Joel Kyack: Escape to Shit Mountain

September 10 - October 22, 2011 2600 S La Cienega Blvd., Los Angeles
Press Release

So this drunk walks into a bar. It's rather small in square footage but very tall in proportion. The drunk stops for a second, disoriented by the dimensions of the space, and gathers himself up. He makes his way to a stool at the bar and slides up to order a drink.

"What'll you have, friend?", the bartender asks.

"What's the most exciting drink you have?", replies the drunk.

"Well", the bartender says, "there's this one I call 'Shit Mountain'. It's made of whatever's at hand, mixed however I see fit."

"How long's it take to make?", the drunk asks, interest peaked and fidgeting nervously.

"Well, that depends on how you think about time.

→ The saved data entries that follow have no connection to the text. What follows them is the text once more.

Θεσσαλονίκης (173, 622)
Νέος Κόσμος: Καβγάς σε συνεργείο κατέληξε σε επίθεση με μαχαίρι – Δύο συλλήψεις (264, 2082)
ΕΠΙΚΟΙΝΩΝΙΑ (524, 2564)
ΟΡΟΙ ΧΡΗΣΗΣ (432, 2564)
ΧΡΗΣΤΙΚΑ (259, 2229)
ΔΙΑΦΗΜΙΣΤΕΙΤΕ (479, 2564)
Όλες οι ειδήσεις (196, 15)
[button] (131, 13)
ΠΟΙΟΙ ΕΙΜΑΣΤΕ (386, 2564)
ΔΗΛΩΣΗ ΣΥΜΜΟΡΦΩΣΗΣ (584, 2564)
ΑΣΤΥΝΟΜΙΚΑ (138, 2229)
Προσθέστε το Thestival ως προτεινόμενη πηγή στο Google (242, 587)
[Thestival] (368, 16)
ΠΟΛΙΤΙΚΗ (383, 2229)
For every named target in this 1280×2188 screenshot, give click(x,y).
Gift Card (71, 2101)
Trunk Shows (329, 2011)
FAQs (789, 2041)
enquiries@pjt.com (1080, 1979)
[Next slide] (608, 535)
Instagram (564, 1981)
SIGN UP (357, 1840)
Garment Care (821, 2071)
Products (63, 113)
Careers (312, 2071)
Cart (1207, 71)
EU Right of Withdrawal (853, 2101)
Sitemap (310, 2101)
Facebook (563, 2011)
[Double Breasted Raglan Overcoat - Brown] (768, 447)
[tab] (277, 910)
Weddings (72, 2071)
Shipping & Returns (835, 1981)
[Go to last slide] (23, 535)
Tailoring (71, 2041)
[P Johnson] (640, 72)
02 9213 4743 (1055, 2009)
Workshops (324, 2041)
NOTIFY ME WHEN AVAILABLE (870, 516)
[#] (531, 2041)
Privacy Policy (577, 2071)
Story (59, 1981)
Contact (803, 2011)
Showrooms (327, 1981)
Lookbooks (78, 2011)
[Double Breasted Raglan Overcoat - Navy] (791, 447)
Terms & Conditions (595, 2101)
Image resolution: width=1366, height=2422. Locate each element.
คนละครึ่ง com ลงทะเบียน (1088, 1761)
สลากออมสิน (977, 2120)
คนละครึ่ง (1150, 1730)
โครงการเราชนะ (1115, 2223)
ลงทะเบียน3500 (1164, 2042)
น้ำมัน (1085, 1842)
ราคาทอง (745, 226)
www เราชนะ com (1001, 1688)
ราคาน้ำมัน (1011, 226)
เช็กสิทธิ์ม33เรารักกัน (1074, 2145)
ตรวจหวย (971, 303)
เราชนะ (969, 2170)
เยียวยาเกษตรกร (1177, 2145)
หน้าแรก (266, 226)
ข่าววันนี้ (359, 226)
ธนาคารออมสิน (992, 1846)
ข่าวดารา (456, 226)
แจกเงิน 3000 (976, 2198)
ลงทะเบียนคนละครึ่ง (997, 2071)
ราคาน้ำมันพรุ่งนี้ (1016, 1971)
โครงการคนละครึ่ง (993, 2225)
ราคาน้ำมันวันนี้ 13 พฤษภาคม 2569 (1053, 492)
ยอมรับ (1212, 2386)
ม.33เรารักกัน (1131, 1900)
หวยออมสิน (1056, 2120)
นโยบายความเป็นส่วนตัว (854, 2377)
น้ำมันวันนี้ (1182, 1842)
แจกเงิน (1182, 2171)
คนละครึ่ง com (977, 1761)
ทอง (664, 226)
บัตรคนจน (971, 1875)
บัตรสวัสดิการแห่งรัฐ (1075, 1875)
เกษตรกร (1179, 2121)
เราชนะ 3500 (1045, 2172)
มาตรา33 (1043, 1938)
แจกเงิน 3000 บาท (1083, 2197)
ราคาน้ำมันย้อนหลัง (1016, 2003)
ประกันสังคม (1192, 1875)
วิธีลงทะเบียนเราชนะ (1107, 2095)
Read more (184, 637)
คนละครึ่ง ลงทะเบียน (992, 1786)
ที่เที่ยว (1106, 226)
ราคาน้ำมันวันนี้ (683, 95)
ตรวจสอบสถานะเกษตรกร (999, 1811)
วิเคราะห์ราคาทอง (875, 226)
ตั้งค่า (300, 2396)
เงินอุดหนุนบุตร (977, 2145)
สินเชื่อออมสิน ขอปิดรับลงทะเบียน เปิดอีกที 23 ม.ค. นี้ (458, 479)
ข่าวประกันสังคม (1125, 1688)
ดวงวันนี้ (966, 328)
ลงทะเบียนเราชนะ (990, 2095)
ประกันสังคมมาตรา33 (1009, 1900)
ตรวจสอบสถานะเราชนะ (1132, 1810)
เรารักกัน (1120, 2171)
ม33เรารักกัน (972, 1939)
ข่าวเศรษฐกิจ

I mean, at one end, time can be thought of as some obsessively intimate and compulsive and fast-moving thing, and at the other it can be an unfathomably slow crawl of tectonic, evolutionary measure. And if I were to squeeze those dramatic bookends into one little ol' drink... well, maybe I'd just be collapsing and expanding both those perspectives at once."

The drunk stops fidgeting and stares the bartender straight in the face. "What the fuck are you talking about?"

"Well", the bartender says, leaning into the bar in a familiar way, "let's think about time as being linear in fact and cyclical in nature."

Nothing registers in the face of the drunk but suspicion. He doesn't even blink.

"OK, maybe an example could be of our – humanity's – desire to interact with and repair nature. We do this because what we really want is to repair ourselves. And nature's response… well, at best it's indifference. At worst, it's mockery."

Again, no response from the drunk except for an empty, doubting stare.

"Or maybe we could think of the concept of time as something unknowable in the present moment. Maybe it's in the death of an idea or belief that we are free to see it as it is, or was, and only then can we frame it in time. That in the present moment all things are unknowable because they are in chaos. And in that chaos time gets confused, inverted, turned around."

The drunk looks down at the bar and slowly shakes his head. "Are you fucking kidding me man? Am I ever going to get this damn drink?"

"Sure, sure", says the bartender, "I just want you to understand this drink and what you're getting yourself into. It's definitely not for everyone...This drink comes out of a sense of serious, extreme, purposeful play. It operates outside of the rules of refinement or restraint, it has no expectation to live up to."

At that, the drunk gets up from his stool and steps back from the bar, pulls his pants down and squats. He takes a large crap on the floor and declares loudly to everyone in the bar, "Now that's Shit Mountain!", after which he immediately stands up, pants still down, and stumbles through the plate glass window of the bar, shattering it and falling on to the the rain-soaked street. He gets up quickly, hikes up his pants without buttoning them and hurries away, another lost soul into the Los Angeles night.

Escape to Shit Mountain is Joel Kyack's second solo exhibition with François Ghebaly. He will present five new sculptures and seven new drawings.